● Records from a dataset:
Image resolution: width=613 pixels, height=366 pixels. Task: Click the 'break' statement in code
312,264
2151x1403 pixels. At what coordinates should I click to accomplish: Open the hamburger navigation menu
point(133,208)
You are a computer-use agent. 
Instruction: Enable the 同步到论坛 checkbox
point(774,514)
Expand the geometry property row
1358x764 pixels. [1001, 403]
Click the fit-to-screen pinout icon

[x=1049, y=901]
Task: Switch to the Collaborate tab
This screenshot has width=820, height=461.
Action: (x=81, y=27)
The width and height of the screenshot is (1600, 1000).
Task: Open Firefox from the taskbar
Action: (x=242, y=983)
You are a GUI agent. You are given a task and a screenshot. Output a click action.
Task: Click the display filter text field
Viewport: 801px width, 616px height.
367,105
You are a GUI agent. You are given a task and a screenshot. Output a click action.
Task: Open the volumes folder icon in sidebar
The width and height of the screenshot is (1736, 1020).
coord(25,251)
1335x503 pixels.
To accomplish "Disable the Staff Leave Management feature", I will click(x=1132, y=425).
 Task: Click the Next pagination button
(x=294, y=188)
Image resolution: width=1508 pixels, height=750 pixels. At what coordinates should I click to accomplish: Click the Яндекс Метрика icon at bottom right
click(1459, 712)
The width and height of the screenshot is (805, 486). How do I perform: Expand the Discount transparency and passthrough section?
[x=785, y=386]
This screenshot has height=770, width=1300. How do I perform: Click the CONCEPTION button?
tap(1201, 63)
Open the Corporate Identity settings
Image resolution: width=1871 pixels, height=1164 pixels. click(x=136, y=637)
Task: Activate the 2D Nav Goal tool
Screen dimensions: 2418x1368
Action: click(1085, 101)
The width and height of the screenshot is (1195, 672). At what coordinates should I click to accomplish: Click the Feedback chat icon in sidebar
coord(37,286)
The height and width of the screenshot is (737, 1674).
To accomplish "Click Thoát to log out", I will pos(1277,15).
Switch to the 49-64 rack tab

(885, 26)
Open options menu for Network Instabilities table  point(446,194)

● REQUIREMENT:
Each line from the one that contains "Task: Activate the 2D Nav Goal tool" through the end of the records must be repeated exactly. No other line belongs in the answer.

● ANSWER SPACE:
Task: Activate the 2D Nav Goal tool
Screen dimensions: 2418x1368
Action: click(1085, 101)
The width and height of the screenshot is (1195, 672). At what coordinates should I click to accomplish: Click the Feedback chat icon in sidebar
coord(37,286)
The height and width of the screenshot is (737, 1674).
To accomplish "Click Thoát to log out", I will pos(1277,15).
Switch to the 49-64 rack tab

(885, 26)
Open options menu for Network Instabilities table  point(446,194)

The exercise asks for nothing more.